Are You An Overprotective Parent

As parents, we all have some qualities that may make us overprotective, but some are more protective than others. There are several ways to tell if you are just a normal concerned parent or an overprotective parent.

  • You try to solve all your child’s problems. Overprotective parents don’t want their children to fail, so if an issue arises, you solve it before the child has a chance to fail.
  • You have frequent or constant contact with your child’s school and teachers. Instead of try to teach your child how to deal with issues on their own, you resort to calling the teachers or principal first thing. There are some issues that you may need to call the school, but if you find yourself calling the school almost daily, you may be a little overprotective.
  • You do everything to make sure your child is a success. Children learn a lot from making mistakes, but if you find yourself doing homework or sneaking doing something, you might want to consider the possibility that you are an overprotective parent.
  • You manage your child’s friendships. Sometimes you find yourself trying to keep your child away from a certain group of children, but children need to learn that not all people are genuine and it is better for them to learn this while they are in school instead of when they are out in the real world.
  • You want to know everything that is going on with your child. Children need to be able to have privacy, and parents who want to know everything about their child’s life, no matter how old they are, are invading this privacy.
  • You don’t make your child do chores. An overprotective parenting style results in parents catering to their children and not requiring much of them, meaning the child grows up without much responsibility.
  • You discourage your child from taking any risks. Overprotective parents want to protect their child from any form of pain, physical, mental, or emotional and will do anything they can to make sure they don’t have to deal with this pain. Sometimes they will go so far as to discourage their child from taking risks and steer them towards the “safe” route.
  • You fail to teach your child about the real world. The real world is a scary and mean place, so to protect their child from this, an overprotective parent will not teach their child about the real world and what can and most likely will happen.
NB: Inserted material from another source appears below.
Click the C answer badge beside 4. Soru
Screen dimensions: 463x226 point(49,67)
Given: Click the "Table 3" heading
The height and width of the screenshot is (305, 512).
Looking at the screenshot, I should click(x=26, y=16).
I think I am an overprotective parent, is that bad?

Being an overprotective parent is not all bad. Trust me, I understand because I wanted to save my child from everything, but then I learned that letting your child fail is a good thing. I learned this the hard way though.
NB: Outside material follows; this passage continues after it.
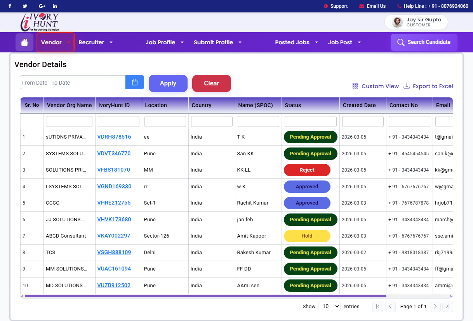Click the Google Plus icon
This screenshot has height=321, width=473.
42,6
It started when my daughter was learning to walk. I didn’t want her to fall, so I would hold her hand. I found that even though I knew she could walk on her own, she wouldn’t walk without holding my hand. I had to learn to let go and if she fell, just help her back up. This may seem like something small, but this progressed as time went on. She learned how to run on her own. She even learned how to do a front flip with a little help, encouragement and some failure, at just 20 months old, with no formal classes.

I think there is a balance between being an overprotective parent and a “free-range” parent.

How do I achieve that balance?

Achieving a balance is easier than you think. You just have to find small ways to change how involved you are in your child’s life. Just a few examples of what you can do:

  • Check your child’s homework, but tell them what they go wrong and make them fix it. If they need help, help them and explain it.
  • Let your child fail once in awhile, it is good for them.
  • Give your child some responsibility. Give them a chore, even something small such as sweeping the floor.
  • Give your child some independence. Let them play in their room by themselves for a while or outside within earshot, but without you watching everything they are doing.

Taking even a few small steps to give your child the confidence to try new things and help you realize that even if your child fails it is OK!

Do you think you are an overprotective parent?